▶ Problem to solve: From the entries that follow, copy each line containing the word "target".

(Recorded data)
:::

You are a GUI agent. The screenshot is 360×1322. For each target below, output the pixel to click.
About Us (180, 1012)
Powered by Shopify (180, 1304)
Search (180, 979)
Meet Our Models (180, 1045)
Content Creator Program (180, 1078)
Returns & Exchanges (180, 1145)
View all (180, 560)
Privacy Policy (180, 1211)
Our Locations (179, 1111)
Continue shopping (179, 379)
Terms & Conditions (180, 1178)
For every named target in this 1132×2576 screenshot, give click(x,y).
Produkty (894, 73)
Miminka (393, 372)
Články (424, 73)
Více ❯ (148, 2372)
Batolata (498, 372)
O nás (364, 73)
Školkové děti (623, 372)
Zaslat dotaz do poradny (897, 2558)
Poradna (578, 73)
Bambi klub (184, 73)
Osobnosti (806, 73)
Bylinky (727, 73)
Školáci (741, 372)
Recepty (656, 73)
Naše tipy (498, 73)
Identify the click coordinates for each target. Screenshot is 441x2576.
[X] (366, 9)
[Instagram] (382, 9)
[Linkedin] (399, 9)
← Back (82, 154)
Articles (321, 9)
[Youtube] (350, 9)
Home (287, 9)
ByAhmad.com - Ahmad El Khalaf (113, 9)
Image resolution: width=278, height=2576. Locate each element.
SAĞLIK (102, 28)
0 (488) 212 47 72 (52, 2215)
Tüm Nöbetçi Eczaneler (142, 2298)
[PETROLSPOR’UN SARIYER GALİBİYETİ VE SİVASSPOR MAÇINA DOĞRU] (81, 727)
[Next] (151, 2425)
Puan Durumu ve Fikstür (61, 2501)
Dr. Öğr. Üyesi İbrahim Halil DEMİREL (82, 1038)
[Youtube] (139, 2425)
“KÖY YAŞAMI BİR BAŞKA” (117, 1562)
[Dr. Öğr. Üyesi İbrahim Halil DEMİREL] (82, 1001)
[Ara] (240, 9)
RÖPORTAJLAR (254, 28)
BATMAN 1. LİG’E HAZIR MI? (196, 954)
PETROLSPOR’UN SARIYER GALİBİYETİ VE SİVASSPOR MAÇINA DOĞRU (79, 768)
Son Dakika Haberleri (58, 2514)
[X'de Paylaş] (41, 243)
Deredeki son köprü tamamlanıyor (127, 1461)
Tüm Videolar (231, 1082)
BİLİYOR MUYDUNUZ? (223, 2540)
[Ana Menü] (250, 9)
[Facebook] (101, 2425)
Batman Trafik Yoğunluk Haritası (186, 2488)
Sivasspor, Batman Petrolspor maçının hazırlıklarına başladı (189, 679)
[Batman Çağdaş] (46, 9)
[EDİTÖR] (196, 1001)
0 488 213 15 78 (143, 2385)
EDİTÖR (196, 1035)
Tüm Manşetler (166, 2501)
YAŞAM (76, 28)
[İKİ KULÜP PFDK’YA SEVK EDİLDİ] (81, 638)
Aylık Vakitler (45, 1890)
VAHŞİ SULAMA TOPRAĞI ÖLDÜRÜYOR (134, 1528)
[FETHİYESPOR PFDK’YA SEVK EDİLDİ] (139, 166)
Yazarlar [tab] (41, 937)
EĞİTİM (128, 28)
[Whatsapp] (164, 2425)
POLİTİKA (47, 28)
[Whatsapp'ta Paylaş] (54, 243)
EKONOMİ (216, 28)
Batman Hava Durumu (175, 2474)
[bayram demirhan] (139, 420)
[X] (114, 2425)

:::

▶ Solution to this task:
You are a GUI agent. The screenshot is 360×1322. For each target below, output the pixel to click.
For every named target in this 1132×2576 screenshot, give click(x,y).
Identify the click coordinates for each target. Screenshot is 441x2576.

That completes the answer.